-----Message d'origine----- De : Fabrice Etanchaud Envoyé : mardi 23 septembre 2014 18:00 À : 'Christian Grün' Objet : RE: [basex-talk] Adding documents slows over time
Dear Christian,
In our old tests, we found that in a collection with several millions documents, opening that collection, or replacing a document was very very long.

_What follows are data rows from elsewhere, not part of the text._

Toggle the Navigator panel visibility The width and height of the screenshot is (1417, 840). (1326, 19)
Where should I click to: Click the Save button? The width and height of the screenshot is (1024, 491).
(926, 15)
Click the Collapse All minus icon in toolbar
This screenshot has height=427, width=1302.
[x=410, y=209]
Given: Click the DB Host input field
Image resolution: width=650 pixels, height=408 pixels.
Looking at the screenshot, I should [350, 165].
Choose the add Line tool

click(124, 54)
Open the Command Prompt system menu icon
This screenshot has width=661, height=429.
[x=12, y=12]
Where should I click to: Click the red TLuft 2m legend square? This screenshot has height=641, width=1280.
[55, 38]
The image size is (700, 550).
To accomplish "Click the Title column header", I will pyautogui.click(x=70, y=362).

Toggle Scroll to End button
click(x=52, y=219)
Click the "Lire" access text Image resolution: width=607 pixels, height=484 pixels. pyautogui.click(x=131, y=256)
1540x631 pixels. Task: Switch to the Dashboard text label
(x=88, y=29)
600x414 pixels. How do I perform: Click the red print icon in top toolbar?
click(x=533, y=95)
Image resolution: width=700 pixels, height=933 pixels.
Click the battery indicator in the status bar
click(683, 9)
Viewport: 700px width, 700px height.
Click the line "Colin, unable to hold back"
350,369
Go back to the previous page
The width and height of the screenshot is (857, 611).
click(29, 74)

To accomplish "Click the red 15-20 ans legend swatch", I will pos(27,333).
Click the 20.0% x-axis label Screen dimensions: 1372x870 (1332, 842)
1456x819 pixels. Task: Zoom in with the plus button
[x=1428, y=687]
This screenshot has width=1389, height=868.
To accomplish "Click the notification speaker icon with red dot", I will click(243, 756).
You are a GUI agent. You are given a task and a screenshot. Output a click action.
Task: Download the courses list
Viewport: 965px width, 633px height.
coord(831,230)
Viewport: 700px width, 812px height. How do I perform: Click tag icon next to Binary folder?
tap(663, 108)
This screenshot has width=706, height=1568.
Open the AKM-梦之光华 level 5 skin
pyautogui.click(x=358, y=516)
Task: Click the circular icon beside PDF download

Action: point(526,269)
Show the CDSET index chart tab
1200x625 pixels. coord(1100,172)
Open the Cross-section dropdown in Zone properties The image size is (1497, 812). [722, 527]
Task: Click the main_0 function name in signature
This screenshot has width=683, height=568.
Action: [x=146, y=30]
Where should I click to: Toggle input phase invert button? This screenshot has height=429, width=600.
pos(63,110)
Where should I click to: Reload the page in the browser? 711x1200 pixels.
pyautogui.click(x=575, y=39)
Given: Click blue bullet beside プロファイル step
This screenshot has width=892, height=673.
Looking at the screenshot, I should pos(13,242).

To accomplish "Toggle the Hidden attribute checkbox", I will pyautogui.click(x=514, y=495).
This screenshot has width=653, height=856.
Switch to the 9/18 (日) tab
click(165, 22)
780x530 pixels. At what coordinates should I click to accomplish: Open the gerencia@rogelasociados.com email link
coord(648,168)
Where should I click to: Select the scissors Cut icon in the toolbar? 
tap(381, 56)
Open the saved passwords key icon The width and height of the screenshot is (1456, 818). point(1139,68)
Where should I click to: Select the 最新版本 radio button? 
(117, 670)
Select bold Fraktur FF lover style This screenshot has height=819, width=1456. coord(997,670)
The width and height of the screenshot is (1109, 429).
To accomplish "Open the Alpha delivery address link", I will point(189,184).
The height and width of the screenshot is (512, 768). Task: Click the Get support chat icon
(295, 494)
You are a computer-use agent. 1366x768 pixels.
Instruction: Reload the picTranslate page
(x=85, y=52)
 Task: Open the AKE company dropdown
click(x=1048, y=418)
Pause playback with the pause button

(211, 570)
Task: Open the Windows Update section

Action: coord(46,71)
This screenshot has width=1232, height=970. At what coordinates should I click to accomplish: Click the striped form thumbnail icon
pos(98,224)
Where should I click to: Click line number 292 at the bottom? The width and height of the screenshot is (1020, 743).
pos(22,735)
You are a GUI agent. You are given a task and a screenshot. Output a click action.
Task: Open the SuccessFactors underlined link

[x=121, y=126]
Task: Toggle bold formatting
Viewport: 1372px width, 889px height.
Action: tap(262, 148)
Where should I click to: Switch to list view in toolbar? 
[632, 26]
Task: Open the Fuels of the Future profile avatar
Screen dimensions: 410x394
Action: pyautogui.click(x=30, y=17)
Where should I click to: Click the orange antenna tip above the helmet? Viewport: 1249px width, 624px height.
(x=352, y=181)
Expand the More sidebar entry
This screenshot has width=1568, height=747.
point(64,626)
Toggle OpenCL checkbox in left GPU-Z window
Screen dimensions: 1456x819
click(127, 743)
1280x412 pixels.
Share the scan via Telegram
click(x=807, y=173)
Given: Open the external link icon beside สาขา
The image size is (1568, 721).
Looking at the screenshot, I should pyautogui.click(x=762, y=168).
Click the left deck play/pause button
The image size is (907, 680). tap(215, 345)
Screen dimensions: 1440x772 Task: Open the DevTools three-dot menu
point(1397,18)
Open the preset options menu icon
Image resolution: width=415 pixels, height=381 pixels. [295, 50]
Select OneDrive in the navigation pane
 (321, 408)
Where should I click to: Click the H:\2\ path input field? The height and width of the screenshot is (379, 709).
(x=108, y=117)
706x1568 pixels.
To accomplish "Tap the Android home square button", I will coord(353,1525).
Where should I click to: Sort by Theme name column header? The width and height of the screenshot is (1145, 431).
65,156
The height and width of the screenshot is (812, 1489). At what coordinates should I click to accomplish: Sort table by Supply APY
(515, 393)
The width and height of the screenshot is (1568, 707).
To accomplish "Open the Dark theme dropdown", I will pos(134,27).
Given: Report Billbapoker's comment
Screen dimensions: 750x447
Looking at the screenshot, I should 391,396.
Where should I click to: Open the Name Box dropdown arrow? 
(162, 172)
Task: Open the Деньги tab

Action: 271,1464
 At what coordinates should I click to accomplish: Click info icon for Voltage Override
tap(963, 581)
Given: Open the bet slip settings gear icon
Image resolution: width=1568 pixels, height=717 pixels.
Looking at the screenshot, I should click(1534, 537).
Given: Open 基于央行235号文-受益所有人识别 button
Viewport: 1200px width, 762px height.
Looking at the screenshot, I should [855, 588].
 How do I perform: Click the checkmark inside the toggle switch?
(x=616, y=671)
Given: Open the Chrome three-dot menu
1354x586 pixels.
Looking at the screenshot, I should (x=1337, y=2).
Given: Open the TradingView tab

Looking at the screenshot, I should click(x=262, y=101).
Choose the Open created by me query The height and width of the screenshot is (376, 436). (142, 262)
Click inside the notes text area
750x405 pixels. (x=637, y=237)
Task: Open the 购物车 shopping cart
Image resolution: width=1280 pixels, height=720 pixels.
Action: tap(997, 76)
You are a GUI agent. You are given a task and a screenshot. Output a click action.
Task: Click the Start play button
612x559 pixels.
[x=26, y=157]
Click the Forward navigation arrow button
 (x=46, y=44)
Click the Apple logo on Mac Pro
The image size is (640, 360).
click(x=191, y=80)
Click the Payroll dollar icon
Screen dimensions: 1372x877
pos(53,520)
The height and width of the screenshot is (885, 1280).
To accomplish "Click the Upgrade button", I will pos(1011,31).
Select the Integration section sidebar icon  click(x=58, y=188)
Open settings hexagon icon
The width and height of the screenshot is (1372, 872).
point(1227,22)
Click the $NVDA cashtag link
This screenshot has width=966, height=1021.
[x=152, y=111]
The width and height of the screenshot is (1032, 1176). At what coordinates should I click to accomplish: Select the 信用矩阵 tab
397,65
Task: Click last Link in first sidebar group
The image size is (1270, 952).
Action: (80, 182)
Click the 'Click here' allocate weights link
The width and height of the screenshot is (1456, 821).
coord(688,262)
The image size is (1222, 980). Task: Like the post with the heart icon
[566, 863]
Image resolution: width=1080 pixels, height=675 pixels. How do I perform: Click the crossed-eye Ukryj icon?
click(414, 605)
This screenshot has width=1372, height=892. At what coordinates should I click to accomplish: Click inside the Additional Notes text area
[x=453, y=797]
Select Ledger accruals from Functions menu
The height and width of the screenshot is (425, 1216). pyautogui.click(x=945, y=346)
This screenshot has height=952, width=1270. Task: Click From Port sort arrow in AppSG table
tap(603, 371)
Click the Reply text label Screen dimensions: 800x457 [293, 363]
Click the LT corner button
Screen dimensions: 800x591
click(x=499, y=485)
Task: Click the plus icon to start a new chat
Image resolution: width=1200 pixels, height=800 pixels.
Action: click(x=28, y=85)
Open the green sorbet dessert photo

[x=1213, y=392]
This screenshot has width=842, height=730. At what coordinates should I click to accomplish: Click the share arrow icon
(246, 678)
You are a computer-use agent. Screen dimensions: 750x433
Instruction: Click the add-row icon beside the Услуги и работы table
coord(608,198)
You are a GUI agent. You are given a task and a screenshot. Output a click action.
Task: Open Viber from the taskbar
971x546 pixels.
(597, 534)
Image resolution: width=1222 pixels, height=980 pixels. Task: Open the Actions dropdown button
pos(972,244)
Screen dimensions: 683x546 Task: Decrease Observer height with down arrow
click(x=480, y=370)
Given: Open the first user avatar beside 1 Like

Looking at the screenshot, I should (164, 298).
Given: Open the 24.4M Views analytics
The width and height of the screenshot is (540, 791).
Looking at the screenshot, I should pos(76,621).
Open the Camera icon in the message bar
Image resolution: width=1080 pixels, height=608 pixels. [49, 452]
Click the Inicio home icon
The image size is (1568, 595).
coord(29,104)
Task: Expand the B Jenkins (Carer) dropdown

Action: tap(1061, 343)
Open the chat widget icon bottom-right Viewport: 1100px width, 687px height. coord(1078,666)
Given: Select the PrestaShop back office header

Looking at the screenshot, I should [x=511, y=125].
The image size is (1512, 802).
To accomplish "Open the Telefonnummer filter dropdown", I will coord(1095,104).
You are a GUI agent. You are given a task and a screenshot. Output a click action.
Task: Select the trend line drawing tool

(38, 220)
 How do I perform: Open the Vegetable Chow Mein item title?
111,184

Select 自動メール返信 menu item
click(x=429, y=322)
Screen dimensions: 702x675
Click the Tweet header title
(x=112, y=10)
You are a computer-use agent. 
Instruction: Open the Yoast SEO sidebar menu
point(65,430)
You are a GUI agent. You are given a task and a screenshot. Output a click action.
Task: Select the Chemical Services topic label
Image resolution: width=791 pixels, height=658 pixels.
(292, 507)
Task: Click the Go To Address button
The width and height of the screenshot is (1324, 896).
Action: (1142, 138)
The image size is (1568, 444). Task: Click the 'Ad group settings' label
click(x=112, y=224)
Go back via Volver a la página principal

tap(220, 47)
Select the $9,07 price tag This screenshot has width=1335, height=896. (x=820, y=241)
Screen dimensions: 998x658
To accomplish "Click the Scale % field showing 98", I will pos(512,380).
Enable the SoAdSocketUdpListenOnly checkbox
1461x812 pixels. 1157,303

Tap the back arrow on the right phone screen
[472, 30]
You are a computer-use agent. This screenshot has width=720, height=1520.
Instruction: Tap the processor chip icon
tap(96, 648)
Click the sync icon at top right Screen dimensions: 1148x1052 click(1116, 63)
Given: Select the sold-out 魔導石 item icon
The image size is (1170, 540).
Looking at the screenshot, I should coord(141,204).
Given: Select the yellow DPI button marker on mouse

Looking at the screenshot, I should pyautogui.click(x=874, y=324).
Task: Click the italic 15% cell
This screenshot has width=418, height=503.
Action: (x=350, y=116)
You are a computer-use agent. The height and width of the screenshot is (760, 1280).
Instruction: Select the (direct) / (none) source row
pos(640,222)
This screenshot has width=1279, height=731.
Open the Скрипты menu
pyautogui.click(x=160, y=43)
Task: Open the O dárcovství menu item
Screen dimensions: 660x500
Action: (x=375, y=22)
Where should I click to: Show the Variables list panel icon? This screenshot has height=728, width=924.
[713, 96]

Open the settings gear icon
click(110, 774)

In latest snapshot, could you tell us how to use the index on the document names ? Given 10 000 000 documents named $i.xml containing <xml>{$i}</xml> We found that text index is 470x faster than documents' one :
Compiling: - pre-evaluating (7000001 to 7001000) Query: for $i in 7000001 to 7001000 return db:open('docs', xs:string($i) || '.xml') Optimized Query: for $i_0 in (7000001 to 7001000) return db:open("docs", fn:concat($i_0 cast as xs:string, ".xml")) Result: - Hit(s): 1000 Items - Updated: 0 Items - Printed: 19500 Bytes - Read Locking: local [docs] - Write Locking: none Timing: - Parsing: 0.91 ms - Compiling: 0.24 ms - Evaluating: 68514.39 ms - Printing: 1.61 ms - Total Time: 68517.16 ms
Compiling: - pre-evaluating (7000001 to 7001000) Query: for $i in 7000001 to 7001000 return db:text('docs', xs:string($i))/root() Optimized Query: for $i_0 in (7000001 to 7001000) return db:text("docs", $i_0 cast as xs:string)/fn:root() Result: - Hit(s): 1000 Items - Updated: 0 Items - Printed: 19500 Bytes - Read Locking: local [docs] - Write Locking: none Timing: - Parsing: 2.62 ms - Compiling: 0.23 ms - Evaluating: 143.72 ms - Printing: 1.59 ms - Total Time: 148.16 ms
-----Message d'origine----- De : Christian Grün [mailto:christian.gruen@gmail.com] Envoyé : mardi 23 septembre 2014 16:34 À : Fabrice Etanchaud Cc : Marco Lettere; basex-talk@mailman.uni-konstanz.de Objet : Re: [basex-talk] Adding documents slows over time
Hi Fabrice,
If you update your collection per document, you can use the replace command instead of xquery update and get free of pending update list limitations.
I would be interested what limitations you have observed so far?
Christian, from what I read in the last exchanges, the document index is now a persistent data structure ?
Exactly. After it has been requested for the first time, it will additionally stored on disk and updated incrementally. I would be interested to have your feedback on the latest snapshot.
Christian